Alcuni medici hanno perfino rifiutato di prestare qualsiasi cura ai pazienti che per motivi di coscienza respingevano le trasfusioni di sangue potenzialmente pericolose. Trovandosi senza nessuna assistenza, in alcuni casi i pazienti hanno dovuto sprecare tempo prezioso per trasferirsi in un altro ospedale dove i medici li hanno curati secondo i loro desideri. Inoltre, altri medici hanno cercato di ottenere o hanno ottenuto ordinanze di tribunali che costringevano adulti e bambini a sottoporsi a trasfusioni di sangue per ‘salvare una vita’. Ma poi questi stessi medici hanno fatto dietro-front e hanno eseguito o approvato aborti che uccidono delle vite. Tali azioni sono incoerenti, per dire il meno.

Che cosa non va in questo tipo di medico? Il dott. Ervin Nichols di Palo Alto, U.S.A., ammise: “Mi pare che la nostra reazione abbia in parte a che fare con il nostro proprio io in quanto . . . il paziente non ubbidisce al nostro ordine”. E il dott. John Morton di Los Angeles convenne: “Forse troppo spesso il nostro io ci fa pensare che se le nostre raccomandazioni non sono accettevoli allora il paziente vada altrove”.

Ma ora, i medici che non ammettono i pericoli della trasfusione di sangue si pongono in un serio dilemma. Possono andare incontro a una costosa azione legale.

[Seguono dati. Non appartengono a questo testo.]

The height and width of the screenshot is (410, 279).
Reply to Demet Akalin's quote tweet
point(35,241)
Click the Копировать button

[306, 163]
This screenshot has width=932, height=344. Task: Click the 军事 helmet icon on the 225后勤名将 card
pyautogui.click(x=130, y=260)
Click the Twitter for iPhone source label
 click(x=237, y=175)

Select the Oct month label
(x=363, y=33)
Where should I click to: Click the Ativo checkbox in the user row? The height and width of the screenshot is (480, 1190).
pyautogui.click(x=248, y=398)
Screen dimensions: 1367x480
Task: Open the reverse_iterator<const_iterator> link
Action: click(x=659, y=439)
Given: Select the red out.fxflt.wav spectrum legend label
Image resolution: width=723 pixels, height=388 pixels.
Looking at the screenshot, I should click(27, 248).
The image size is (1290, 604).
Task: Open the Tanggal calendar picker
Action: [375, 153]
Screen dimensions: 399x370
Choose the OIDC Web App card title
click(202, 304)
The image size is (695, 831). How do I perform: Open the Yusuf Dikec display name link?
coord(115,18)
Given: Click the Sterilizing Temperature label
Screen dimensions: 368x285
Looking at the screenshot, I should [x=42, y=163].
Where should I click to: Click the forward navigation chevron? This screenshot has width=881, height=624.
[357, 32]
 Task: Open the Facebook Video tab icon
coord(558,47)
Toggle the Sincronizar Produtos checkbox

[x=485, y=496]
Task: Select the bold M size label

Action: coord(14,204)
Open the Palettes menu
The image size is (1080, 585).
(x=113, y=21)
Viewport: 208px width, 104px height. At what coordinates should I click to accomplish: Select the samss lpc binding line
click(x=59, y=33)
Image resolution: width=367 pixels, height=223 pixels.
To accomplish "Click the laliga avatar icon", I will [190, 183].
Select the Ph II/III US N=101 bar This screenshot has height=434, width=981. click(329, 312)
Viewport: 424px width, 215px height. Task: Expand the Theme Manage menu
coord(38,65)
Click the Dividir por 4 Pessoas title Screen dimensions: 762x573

I medici onesti che hanno realmente a cuore il benessere dei loro pazienti si rendono conto di non essere padroni dei pazienti, ma in effetti i loro dipendenti. Comprendono che sono liberi di fare raccomandazioni, ma che pure il paziente è libero di accettarle o respingerle. E quando una raccomandazione è respinta, questi medici offrono le migliori alternative che conoscono. Aiutano il paziente nel miglior modo che possono. I malati possono essere grati del servizio di tali uomini premurosi.